The process of waiting on and receiving a kidney transplant can take years, but it has been reported that in an act of comradery, an Iraq veteran received a kidney donation this week in California that was donated by a fellow Marine left brain dead following a training accident. The process took two days, not five years.

Sgt. Jacob Chadwick of San Marcos survived a 2009 combat tour in Iraq only to suffer organ failure. Chadwick has a new lease on life thanks to a kidney donation from fellow Marine Patrick Wayland, who died last week. Wayland had suffered heart failure Aug. 1 during survival training at Florida’s Pensacola Naval Air Station. He died Aug. 6. Wayland’s family asked his doctors to find military recipients for their son’s organs.

If a potential transplant candidate has someone interested in donating a kidney, tissue typing is done to see how closely his/her antigens match the recipient. Other blood tests (including the cross-match) will be done to determine if the pair is compatible. If the transplant candidate does not have someone able to donate a kidney, the antigens identified in the recipient are used to match with a donated cadaver kidney.

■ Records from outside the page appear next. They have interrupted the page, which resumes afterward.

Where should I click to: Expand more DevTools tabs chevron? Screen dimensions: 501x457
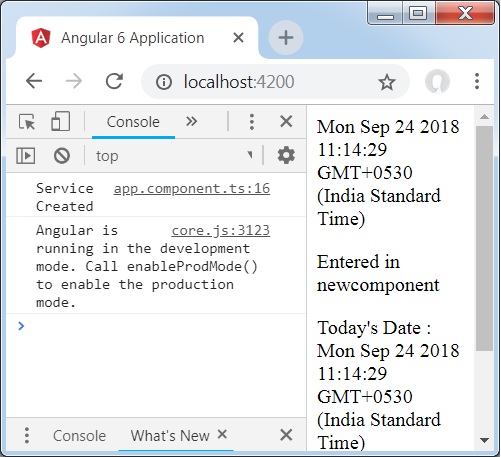pos(191,121)
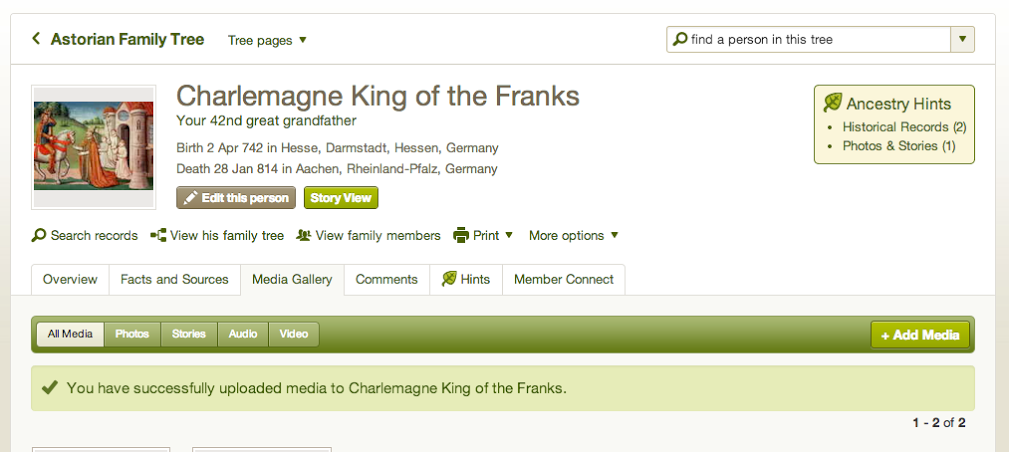Image resolution: width=1009 pixels, height=452 pixels.
Task: Switch to the Facts and Sources tab
Action: [174, 279]
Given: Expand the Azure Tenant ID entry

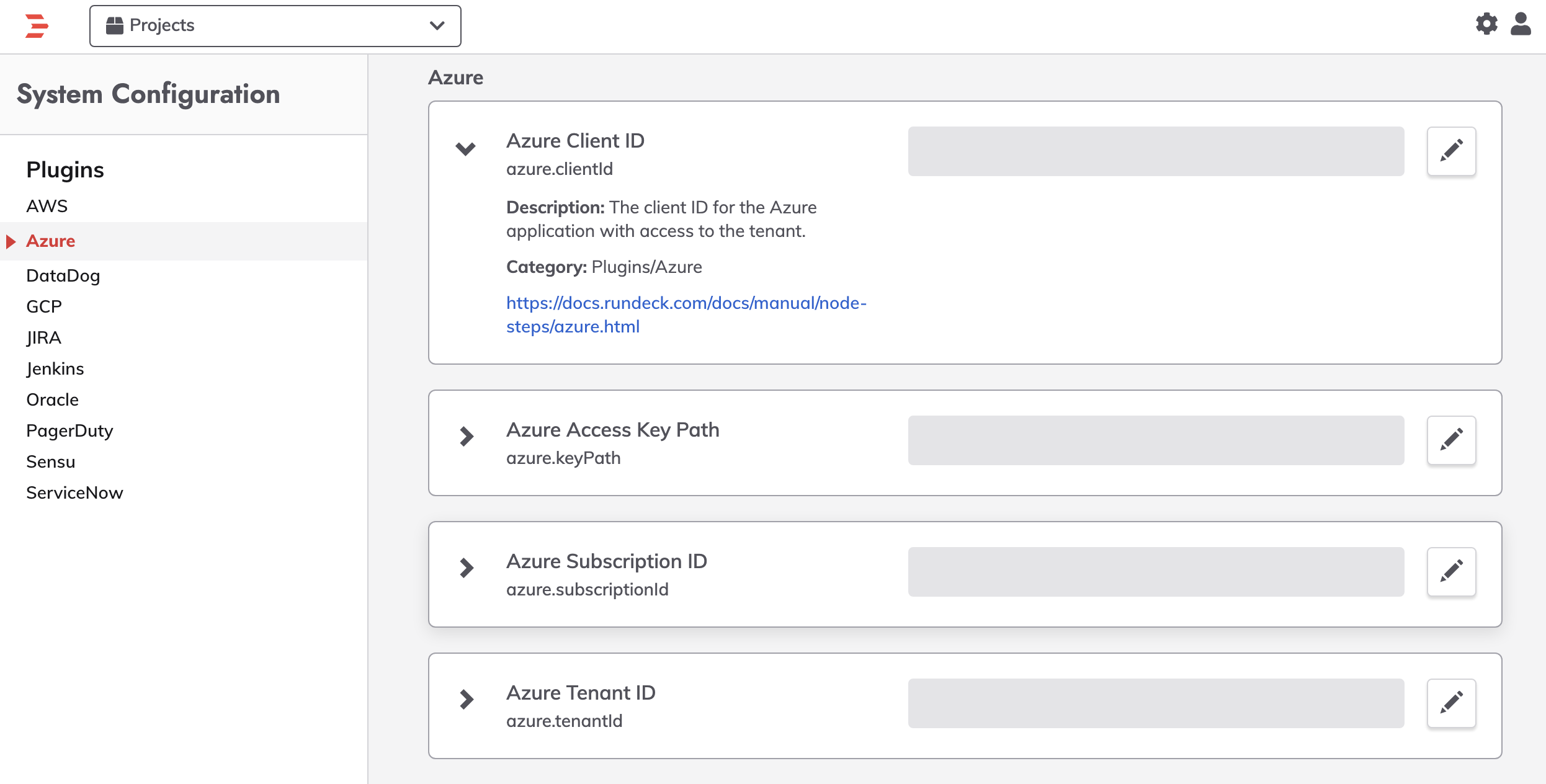Looking at the screenshot, I should tap(467, 700).
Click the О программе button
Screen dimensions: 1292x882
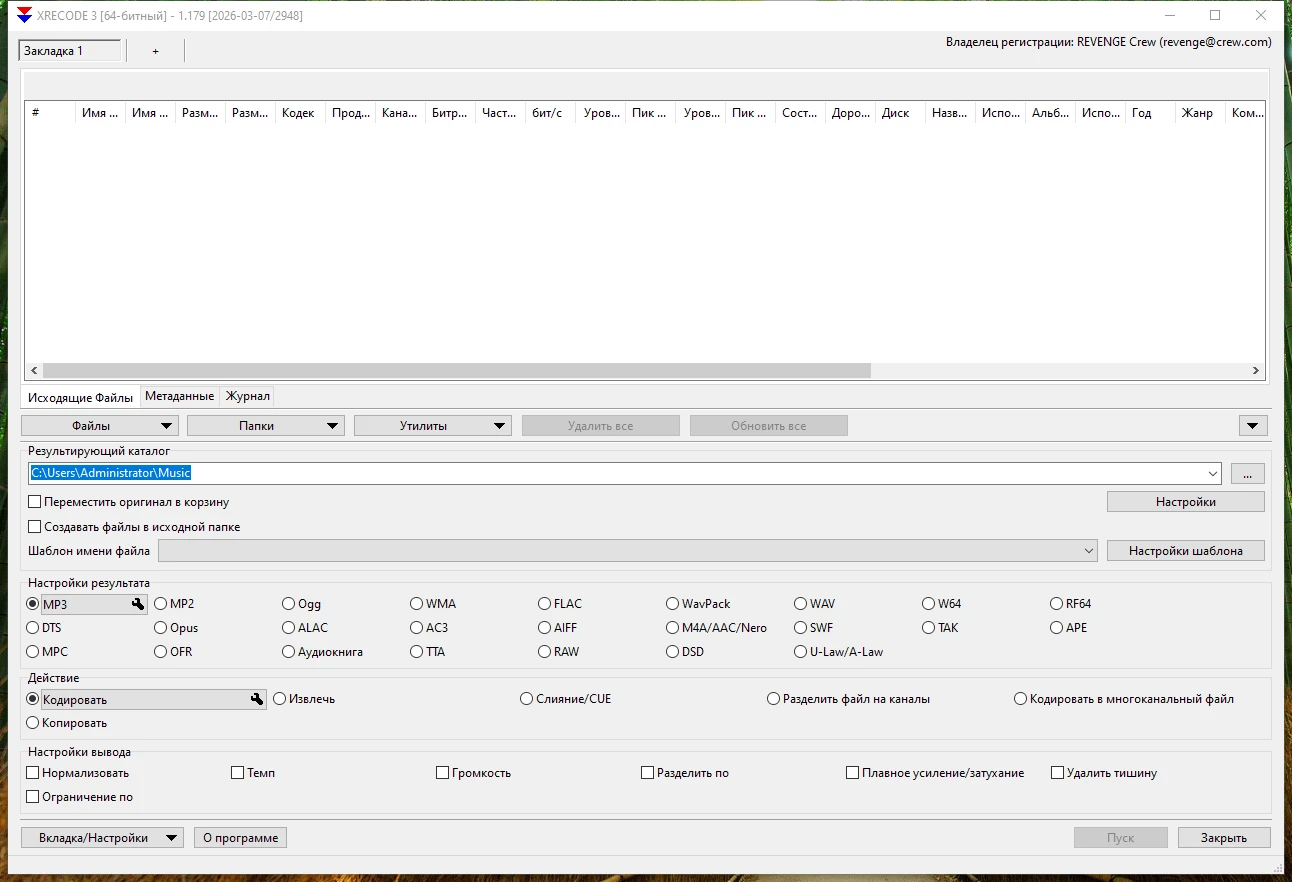pyautogui.click(x=240, y=838)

Nearly 90,000 Americans are on a waiting list for a kidney transplant, according to the Organ Procurement and Transplantation Network.

Kidneys for transplantation come from two sources: living donors and deceased (non-living) donors. Living donors are usually immediate family members or sometimes spouses. Deceased donor kidneys usually come from people who have willed their kidneys before their death by signing organ donor cards. Permission for donation can also be given by the deceased person’s family at the time of death.

Kidney transplantation involves placing a healthy kidney into the body where it can perform all of the functions that a failing kidney cannot.

The new kidney is placed on the lower right or left side of your abdomen where it is surgically connected to nearby blood vessels. Placing the kidney in this position allows it to be easily connected to blood vessels and the bladder. The vein and artery of your new kidney are attached to your vein and artery. The new kidney’s ureter is attached to the bladder to allow urine to pass out of the body.

A successful kidney transplant provides increased strength, stamina, and energy. After transplantation, a recipient should be able to return to a more normal lifestyle and have more control over daily living including a normal diet and more normal fluid intake without being bound to dialysis schedules.

The risks of kidney transplantation are the same as those of any surgery. There is the risk of bleeding, infection, or breathing problems. One may also experience some side effects from the medications, and a person could be more prone to infections, since the medicine taken after transplantation lowers the body’s ability to fight infection.

There is also the risk of rejection. Since the body recognizes the new kidney as a foreign object, it will normally try to get rid of it or “reject” it. However, meds are administered to prevent rejection.

Because of years of experience, research, and improved medicines that prevent rejection, kidney transplants are very successful with few complications after transplantation.